## ENUNCIADO
Devuelva, copiado con total fidelidad, todo lo que en el fragmento citado va desde "Los niños de" hasta "millones de italianos.", ambos incluidos.
### FRAGMENTO CITADO
Los niños de mi generación solíamos emocionarnos hasta las lágrimas cuando leíamos el cuento “De los Apeninos a los Andes”, contenido en el libro “Corazón”, de Edmundo de Amicis.
En él se narra la historia de Marco, un niño genovés de 13 años que, cuando América del Sur era aún tierra de promisión y oportunidades, viaja, sólo y sin un cobre, desde sus bellos parajes alpinos hasta Tucumán, en busca de su madre, que había emigrado como tantos millones de italianos.
Macarena Gelman también está metida en una larga travesía que puede llevarla hasta su madre, pero a diferencia de Marco, sabe que está muerta desde hace más de un cuarto de siglo.
Lo que busca es algo más que un puñado de huesos, algo mucho más importante que los restos calcinados por el tiempo de lo que fuera una madre joven y seguramente henchida de esperanzas e ilusiones por la vida que portaba en su seno.
######
### LOS DATOS
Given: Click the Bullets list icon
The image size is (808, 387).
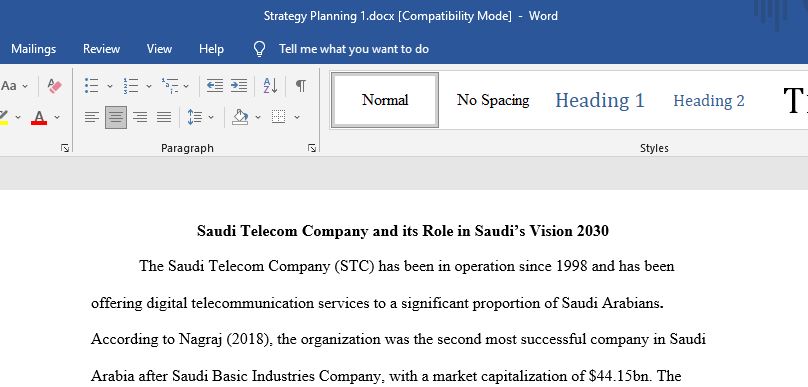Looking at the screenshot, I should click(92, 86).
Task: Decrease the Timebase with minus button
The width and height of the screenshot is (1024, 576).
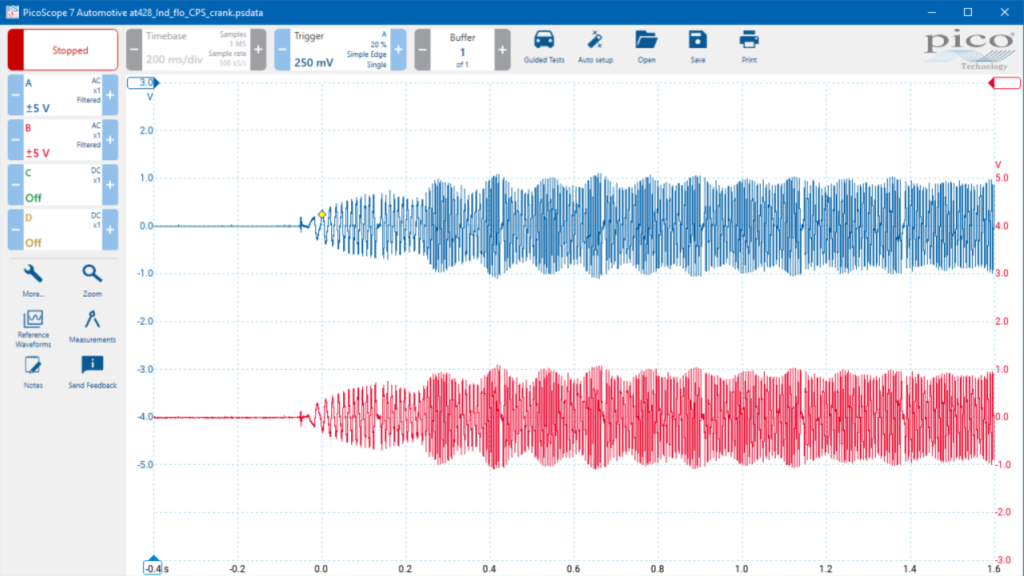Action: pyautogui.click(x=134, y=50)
######
## RESPUESTA REDACTADA
Los niños de mi generación solíamos emocionarnos hasta las lágrimas cuando leíamos el cuento “De los Apeninos a los Andes”, contenido en el libro “Corazón”, de Edmundo de Amicis.
En él se narra la historia de Marco, un niño genovés de 13 años que, cuando América del Sur era aún tierra de promisión y oportunidades, viaja, sólo y sin un cobre, desde sus bellos parajes alpinos hasta Tucumán, en busca de su madre, que había emigrado como tantos millones de italianos.